[关键词]
[摘要]
目的:观察应用改良的超全视网膜光凝术(extra panretinal photocoagulation,E-PRP)治疗高危增殖性糖尿病视网膜病变(high risk proliferative diabetic retinopathy,hsPDR)的疗效及安全性。
方法:将我院2011-02/2014-12通过荧光素眼底血管造影(fundus fluorescein angiography,FFA)确定为高危PDR患者88例102眼纳入研究。采用倍频532激光对其中52眼行改良的E-PRP治疗,50眼行标准全视网膜光凝术(panretinal photocoagulation,PRP)治疗。激光治疗后每3mo行FFA及彩色眼底照像,对新生血管未消退、大片无灌注区未消失的患者追加光凝,随访6~36mo。
结果:高危PDR经改良的E-PRP和PRP治疗后,两组患者视力比较差异无统计学意义(P>0.05)。经改良的E-PRP治疗后视网膜无灌注区消失、新生血管消退35眼(67%),有效率88%; 有6眼因严重玻璃体积血、纤维增殖及牵拉性视网膜脱离需行玻璃体切除手术治疗,占12%。经PRP治疗后视网膜无灌注区消失、新生血管消退23眼(46%),有效率66%。有17眼出现视网膜前出血或玻璃体积血,需行玻璃体切除手术治疗,占34%。两组比较,新生血管消退率及有效率差异有统计学意义(P<0.05)。
结论:改良的E-PRP是治疗高危PDR的安全、有效手段,其疗效优于传统PRP。
[Key word]
[Abstract]
AIM: To observe the therapeutic effect and safety of improved extra panretinal photocoagulation(E-PRP)in the treatment of high risk proliferative diabetic retinopathy(hsPDR).
METHODS: A total of 88 consecutive cases(102 eyes)with hsPDR were diagnosed by fundus fluorescein angiography(FFA)from February 2011 to December 2014 in our hospital. Fifty two eyes had been treated by improved E-PRP with 532nm frequency-doubled laser. Fifty eyes had been treated by standard PRP. All cases were checked by FFA and fundus photocoagulation every 3mo.
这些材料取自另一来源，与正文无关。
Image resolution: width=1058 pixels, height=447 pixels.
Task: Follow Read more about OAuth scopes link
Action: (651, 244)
Patients with persisting neovascularization or non perfusion area were treated with laser again. All cases were followed up 6-36mo.
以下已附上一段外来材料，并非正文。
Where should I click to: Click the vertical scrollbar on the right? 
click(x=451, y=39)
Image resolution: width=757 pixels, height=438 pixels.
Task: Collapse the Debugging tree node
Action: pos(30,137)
RESULTS: The postoperative visual acuity had no statistical difference between two groups(P>0.05). In improved E-PRP group, retinal non perfusion area and neovascularization disappeared in 35 eyes(67%). Effective rate was 88%. Six eyes(12%)underwent pars plana vitrectomy because of vitreous hemorrhage, fiberosis and stretched retinal detachment. In standard PRP group, retinal nonperfusion area and neovascularization disappeared in 23 eyes(46%). Effective rate was 66%. Seventeen eyes(34%)underwent pars plana vitrectomy because of anterior retina bleeding or vitreous hemorrhage.The rate of neovascularization disappeared and effective rate had statistical difference between two groups(P<0.05).
CONCLUSION: It is a safe and effective methods to treat hsPDR by improved E-PRP and it was more effective than traditional PRP.